When or why did you decide to start publishing your work?
I started trying to get published about two years ago. It’s a very difficult and discouraging process. I’m so grateful to The Good Life Review for believing in my piece.
What fuels your desire to write (or engage in other creative outlets)?
I think it’s how I make sense of the world. It feels necessary to have some creative outlet to process being an adult in the world. I am often confused by internal contradictions (like wanting to run away but desperately wanting to stay, like being angry but also being so full of love) and writing helps me understand myself, too.
What have been the biggest influences in your writing?
I was homeschooled, along with two siblings, by my father. He taught me my foundation of everything. He didn’t have a curriculum or traditional structure for us, and our main schoolwork was to read The New Yorker Magazine cover to cover each week and discuss it. Sometimes he’d give us writing assignments like “Re-write the ending of this week’s short story.” I think that influenced how I write, and also how I read.
How do you make expression a part of your daily life, or how do you find a balance between your writing and other responsibilities?
This is a struggle for me. The more regularly I’m able to have creative space, the better everything in my life feels. I put writing time on my calendar daily, but it’s not unusual for that to get pushed aside for a pressing life issue. I do find that I stay mentally connected to my work, whether the pages are in front of me or not. These are little worlds I carry around and think about always.
What do you think when you hear, “the good life”?

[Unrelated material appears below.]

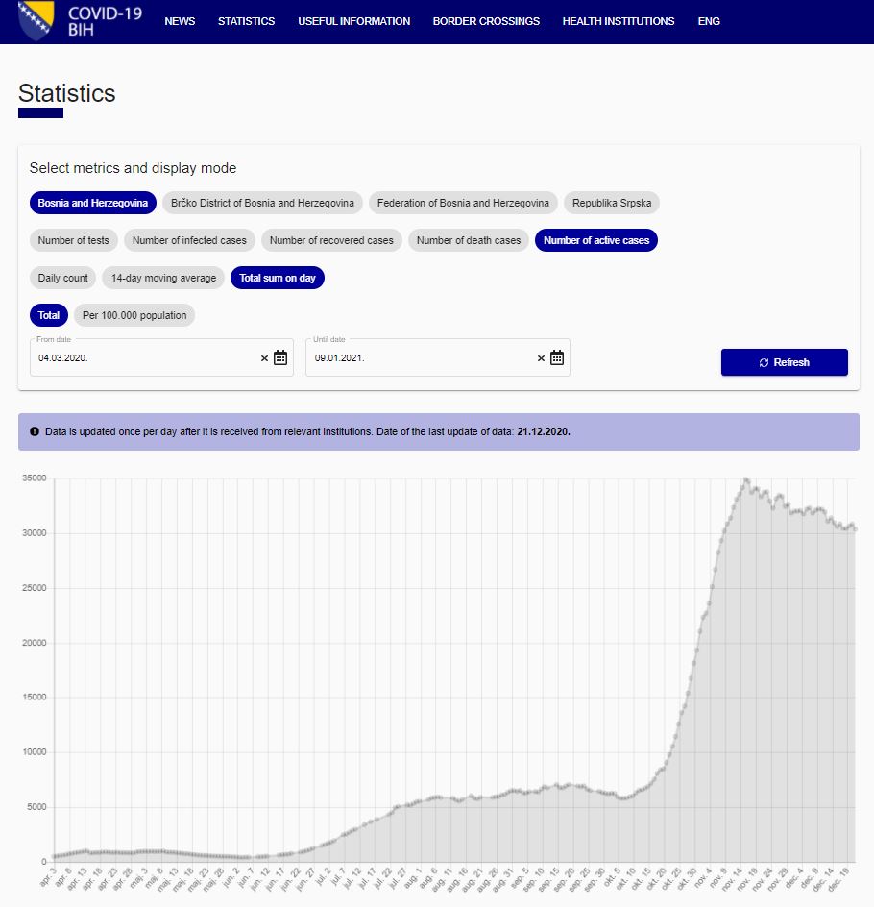The height and width of the screenshot is (907, 874).
Task: Open the Until date calendar picker icon
Action: point(557,358)
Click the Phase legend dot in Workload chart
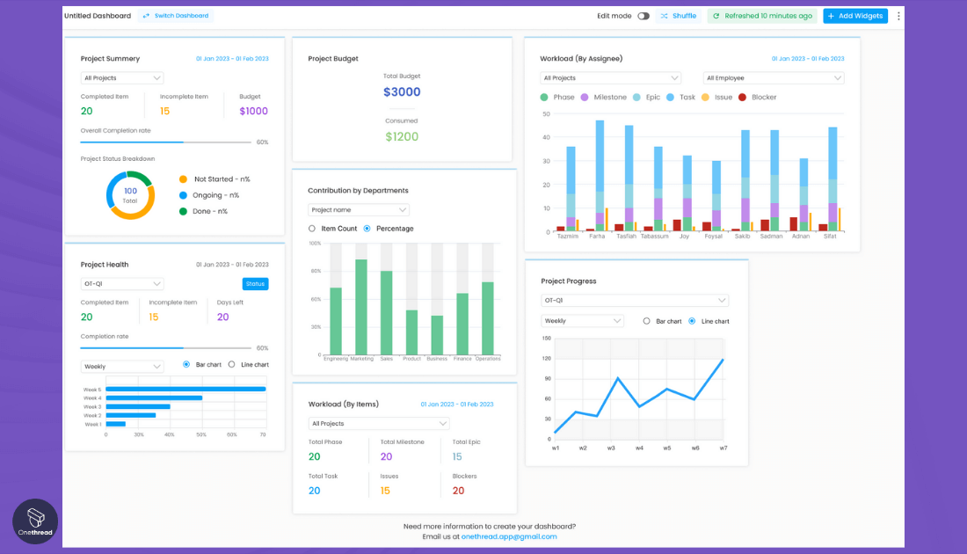This screenshot has width=967, height=554. (542, 98)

I love this question. For me “the good life” is presence and appreciation of small, specific moments. It’s bringing in the groceries with my kiddo and then making a sandwich and lemonade for lunch. It’s sitting outside with a pen and paper, word-doodling some ideas. It’s noticing a new freckle on my husband’s arm. Smiling at my dog’s early morning tail wags. Hearing the birds outside my bedroom window, greeting
Thank you, Shayna, for being a part of our growing community and for sharing your work. We appreciate you and the time you spent on this Q&A with us. Cheers to those small moments of peace and joy. We wish you many, many of those and also the best with your writing endeavors!